- **Problem requirements**
A single number is the answer here: the count of lines in the data below that include the word "target".

===== Input data

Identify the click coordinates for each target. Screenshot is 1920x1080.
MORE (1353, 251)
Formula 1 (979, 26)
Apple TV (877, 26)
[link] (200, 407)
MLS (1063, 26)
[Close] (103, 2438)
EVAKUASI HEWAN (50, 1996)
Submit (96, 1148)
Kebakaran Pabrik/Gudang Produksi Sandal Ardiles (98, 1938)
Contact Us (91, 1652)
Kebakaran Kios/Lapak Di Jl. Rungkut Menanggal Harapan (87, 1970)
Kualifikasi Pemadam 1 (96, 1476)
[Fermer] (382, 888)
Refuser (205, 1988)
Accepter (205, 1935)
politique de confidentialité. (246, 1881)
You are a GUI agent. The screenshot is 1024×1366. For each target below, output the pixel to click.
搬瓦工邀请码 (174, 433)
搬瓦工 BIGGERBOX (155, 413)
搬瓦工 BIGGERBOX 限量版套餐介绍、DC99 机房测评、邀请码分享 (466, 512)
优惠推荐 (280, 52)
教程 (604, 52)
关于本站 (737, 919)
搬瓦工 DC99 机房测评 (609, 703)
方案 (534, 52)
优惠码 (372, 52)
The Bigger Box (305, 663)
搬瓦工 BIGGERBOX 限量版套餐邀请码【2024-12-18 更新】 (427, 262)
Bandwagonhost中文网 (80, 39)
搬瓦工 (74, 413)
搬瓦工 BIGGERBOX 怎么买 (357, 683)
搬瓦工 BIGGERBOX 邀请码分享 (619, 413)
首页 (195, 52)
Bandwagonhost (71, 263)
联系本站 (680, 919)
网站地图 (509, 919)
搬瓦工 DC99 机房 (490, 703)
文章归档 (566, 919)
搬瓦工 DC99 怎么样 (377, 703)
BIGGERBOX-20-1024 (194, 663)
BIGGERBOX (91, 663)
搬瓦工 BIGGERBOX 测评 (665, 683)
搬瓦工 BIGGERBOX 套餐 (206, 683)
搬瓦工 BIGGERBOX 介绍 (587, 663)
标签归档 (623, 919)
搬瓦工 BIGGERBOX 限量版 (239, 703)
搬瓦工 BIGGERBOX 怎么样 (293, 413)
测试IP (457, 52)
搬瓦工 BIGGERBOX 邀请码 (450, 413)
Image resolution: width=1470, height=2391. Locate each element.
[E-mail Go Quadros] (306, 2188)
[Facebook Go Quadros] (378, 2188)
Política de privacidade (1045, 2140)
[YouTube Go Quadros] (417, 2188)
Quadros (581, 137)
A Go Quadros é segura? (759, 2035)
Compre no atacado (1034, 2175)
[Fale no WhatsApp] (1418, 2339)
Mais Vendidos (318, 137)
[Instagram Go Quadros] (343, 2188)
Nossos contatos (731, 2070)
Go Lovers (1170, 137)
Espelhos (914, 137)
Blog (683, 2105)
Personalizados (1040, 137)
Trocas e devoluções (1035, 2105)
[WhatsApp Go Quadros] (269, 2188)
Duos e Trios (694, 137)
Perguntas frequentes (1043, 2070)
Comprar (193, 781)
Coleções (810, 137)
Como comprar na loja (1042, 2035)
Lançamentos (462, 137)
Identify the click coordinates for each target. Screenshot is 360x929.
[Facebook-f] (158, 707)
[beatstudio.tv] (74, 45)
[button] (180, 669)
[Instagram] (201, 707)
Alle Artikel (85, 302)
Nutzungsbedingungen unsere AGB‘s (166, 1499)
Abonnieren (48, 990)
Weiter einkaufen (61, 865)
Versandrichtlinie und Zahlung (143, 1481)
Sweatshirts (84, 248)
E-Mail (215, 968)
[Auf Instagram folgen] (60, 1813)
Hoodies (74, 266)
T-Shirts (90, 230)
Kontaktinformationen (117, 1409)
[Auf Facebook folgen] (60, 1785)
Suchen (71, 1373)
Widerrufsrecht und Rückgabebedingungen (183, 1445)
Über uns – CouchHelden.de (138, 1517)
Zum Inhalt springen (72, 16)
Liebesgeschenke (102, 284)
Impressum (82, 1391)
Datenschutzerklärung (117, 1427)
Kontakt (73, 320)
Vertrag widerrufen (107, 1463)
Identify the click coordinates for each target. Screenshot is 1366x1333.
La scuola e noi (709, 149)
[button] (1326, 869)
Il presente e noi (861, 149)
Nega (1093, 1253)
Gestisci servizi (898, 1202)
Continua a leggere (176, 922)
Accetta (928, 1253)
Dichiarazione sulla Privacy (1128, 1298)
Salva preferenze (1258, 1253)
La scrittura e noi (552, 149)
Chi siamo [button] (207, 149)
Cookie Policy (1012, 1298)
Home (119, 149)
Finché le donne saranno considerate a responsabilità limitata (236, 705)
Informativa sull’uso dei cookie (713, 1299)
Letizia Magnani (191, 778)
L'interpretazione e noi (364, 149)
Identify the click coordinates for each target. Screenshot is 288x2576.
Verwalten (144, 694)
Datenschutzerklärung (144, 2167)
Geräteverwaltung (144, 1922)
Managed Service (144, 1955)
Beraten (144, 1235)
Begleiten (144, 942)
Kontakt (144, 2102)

==========

- **Result for this task**
5